Week 8 Website 1 Digital immigration

This web site goes talk about how the world today is developing and so fast moving that there is always advances in technology that people are having to familiarise themselves with. However students today are well equiped for these kind of changes more than adults resulting in the disconnection between how students learn and how teachers teach. The researchers that are mentioned in the website Ian Jukes and Anita Dosaj refer to this disconnection as "poor communication between 'digital natives' today's students and 'digital immigrants' many adults.

The website then goes on to talk about the differences between digiatl native learners and digital immigrant teachers and what types of things set them apart from one another. Digital immigrants prefer recieving their information quickly from multiple multimedia sources, they prefer parallel processing and multtasking. They process pictures, sounds and videos before text, so they would rather learn through watching videos rather than picking up a book to read. They prefer random access to hyperlinked multimedia information and they like to interact with friends and family simultaneously. They learn 'just in time' and like learning that is relevant, instantly useful and fun whilst recieving instant gratification and rewards.

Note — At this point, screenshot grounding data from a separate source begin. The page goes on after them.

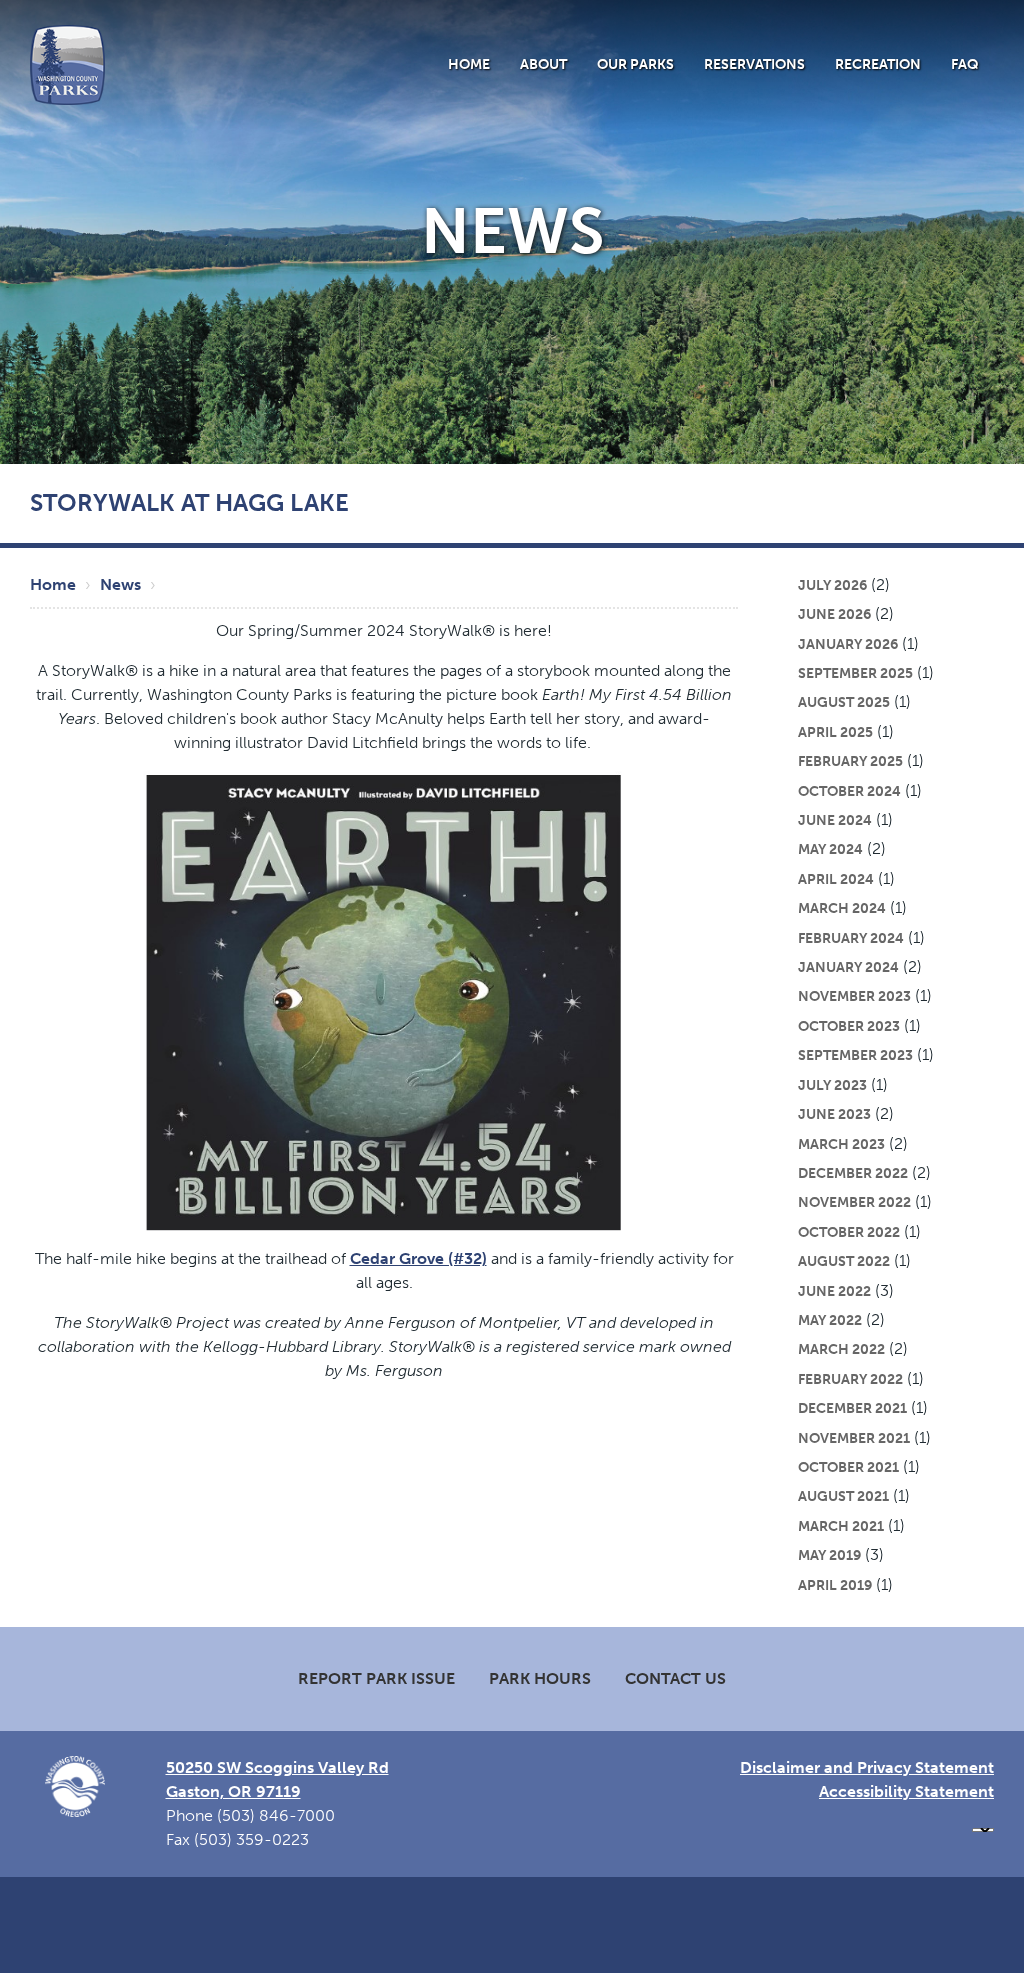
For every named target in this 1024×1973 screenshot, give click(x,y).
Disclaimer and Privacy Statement (867, 1767)
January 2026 (848, 644)
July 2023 (832, 1085)
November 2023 (854, 996)
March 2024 (842, 908)
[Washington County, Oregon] (67, 63)
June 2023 (834, 1114)
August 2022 (844, 1261)
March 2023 (841, 1144)
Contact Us (675, 1678)
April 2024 (836, 879)
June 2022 (834, 1291)
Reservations (754, 64)
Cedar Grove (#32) (418, 1258)
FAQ (965, 64)
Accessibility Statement (906, 1791)
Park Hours (540, 1678)
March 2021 (841, 1526)
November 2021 (854, 1438)
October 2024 (849, 791)
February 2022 (850, 1379)
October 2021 (848, 1467)
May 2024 (830, 849)
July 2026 (832, 585)
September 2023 (855, 1055)
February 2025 (850, 761)
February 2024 (851, 938)
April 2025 (835, 732)
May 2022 (830, 1320)
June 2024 (835, 820)
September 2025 (855, 673)
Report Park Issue (376, 1678)
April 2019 (835, 1585)
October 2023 (849, 1026)
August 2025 (844, 702)
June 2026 (834, 614)
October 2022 (849, 1232)
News (120, 584)
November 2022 (854, 1202)
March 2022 (841, 1349)
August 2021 (843, 1496)
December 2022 (853, 1173)
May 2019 (829, 1555)
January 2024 (848, 967)
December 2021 (852, 1408)
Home (469, 64)
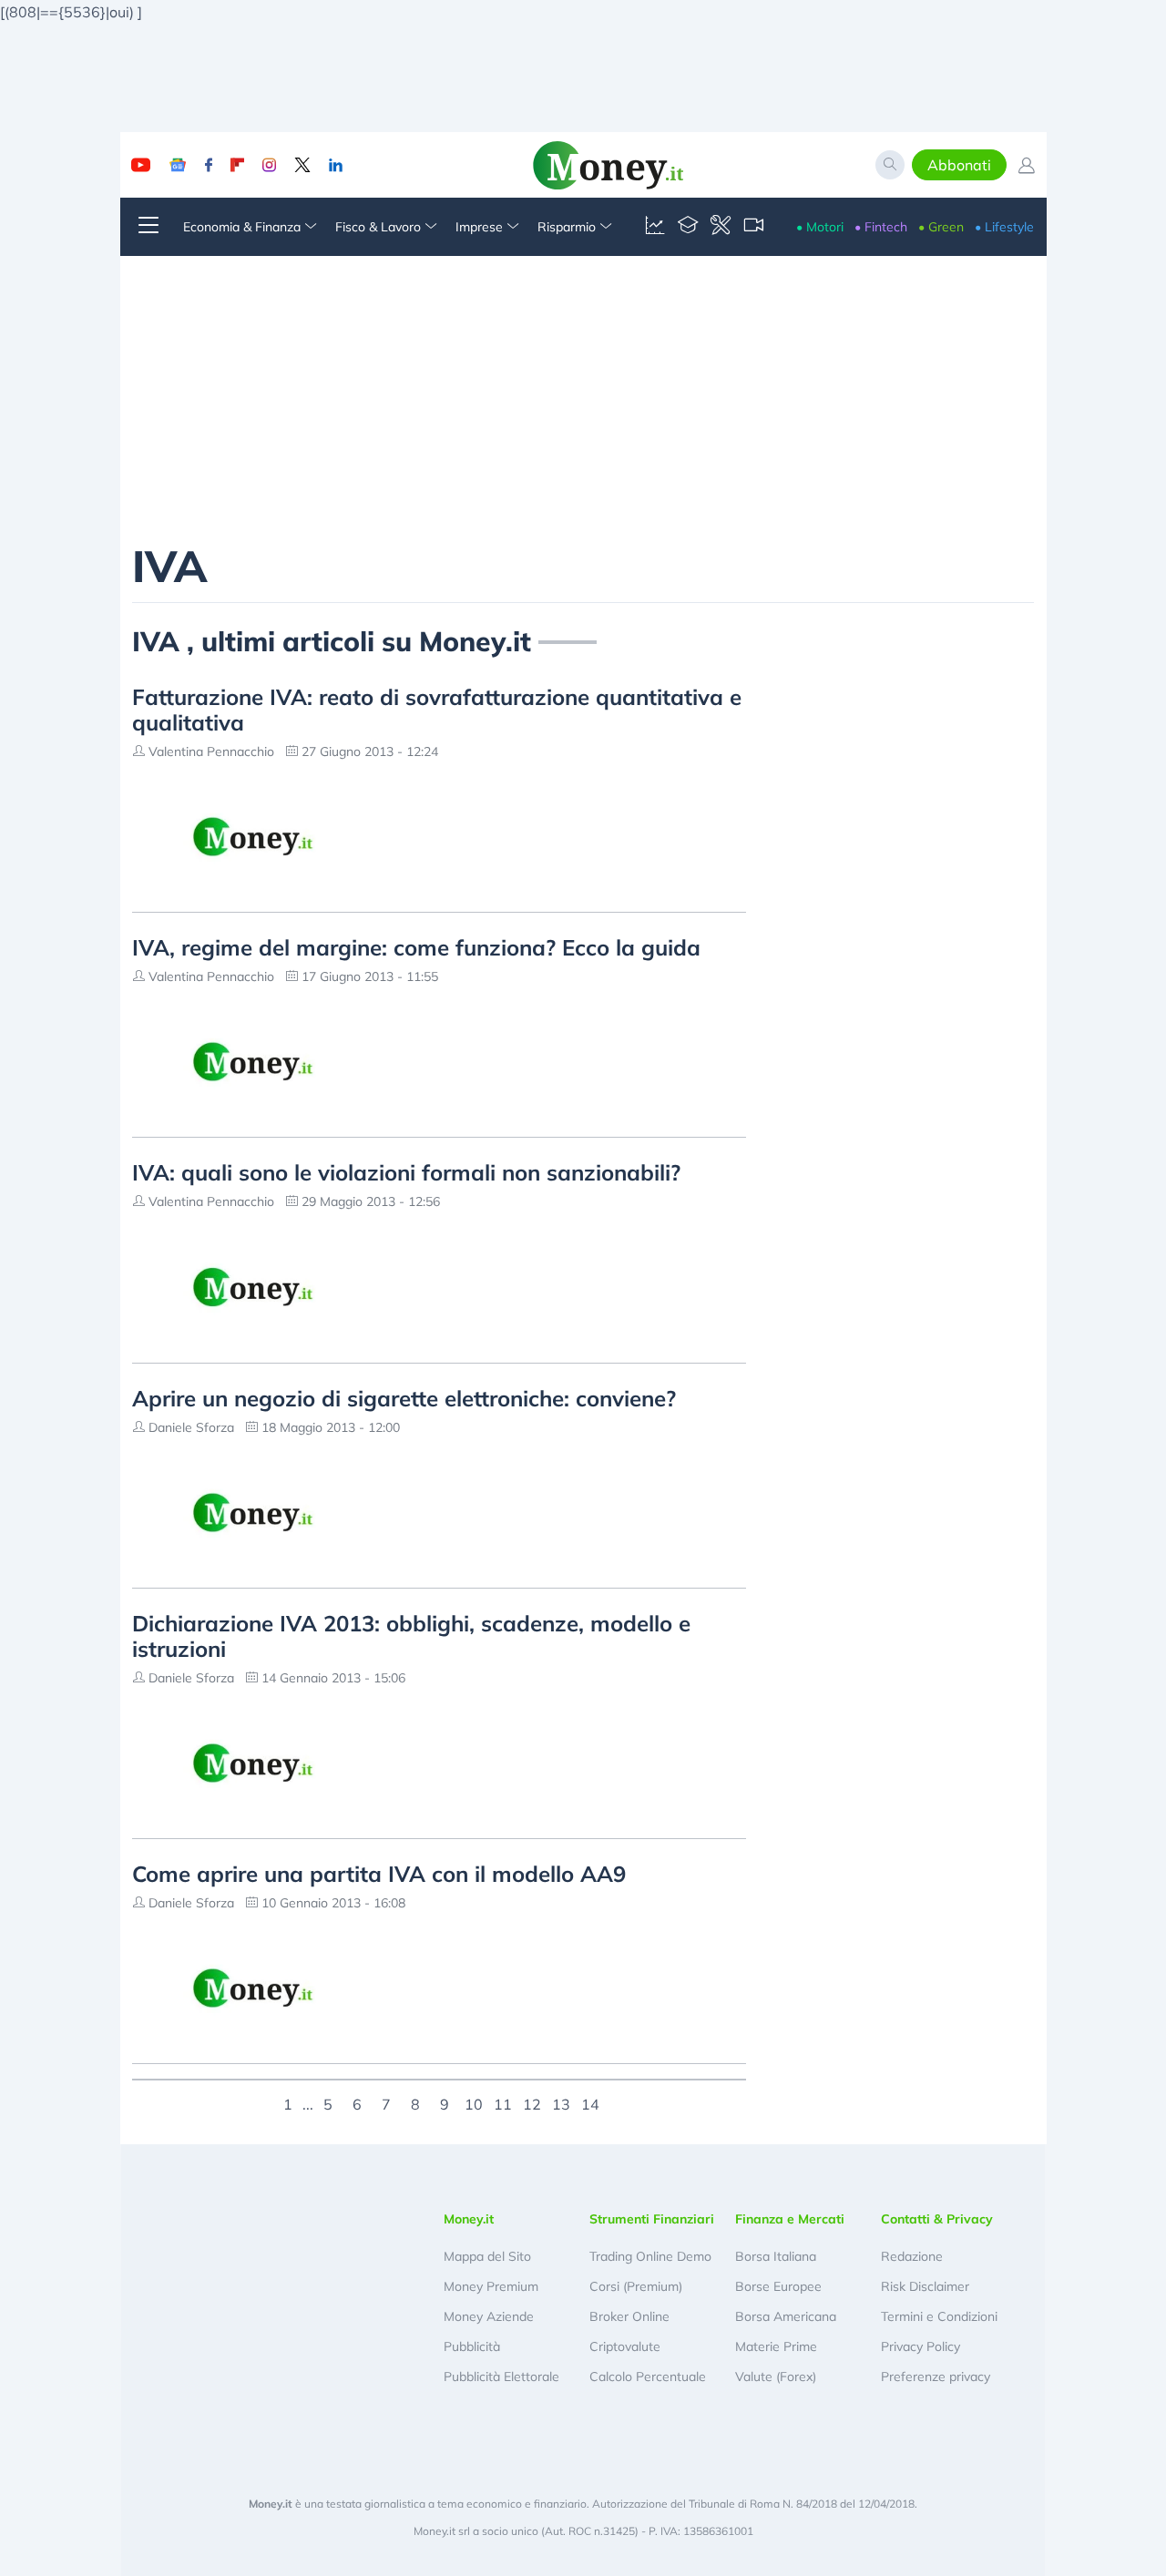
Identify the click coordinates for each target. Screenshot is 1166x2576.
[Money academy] (688, 227)
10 (474, 2102)
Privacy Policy (920, 2346)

On the over hand digital immigrants like teachers/tutors prefer slow and controlled release of information from limited sources, singular processing and single or limited tasking. Providing text books is much preferred rather than learning through pictures, sounds and videos. Teachers like to provide information linearly, logically and sequentially. They prefer students to work rather than network and interact. They prefer to teach 'just in case' incase things do come up in the exam, and they choose to teach to the curriculum guide and standardized texts, they give deferred gratification and rewards.

1 comment:

Emma Kilkelly said...

Helen,

Would you say that this is the case for you and your friends, tha you learn better from pictures, sounds and videos? I do worry about this to some extent, and to what it will do to courses like English Literature? I also wonder how good students concentration levels will be, with all this multi-tasking?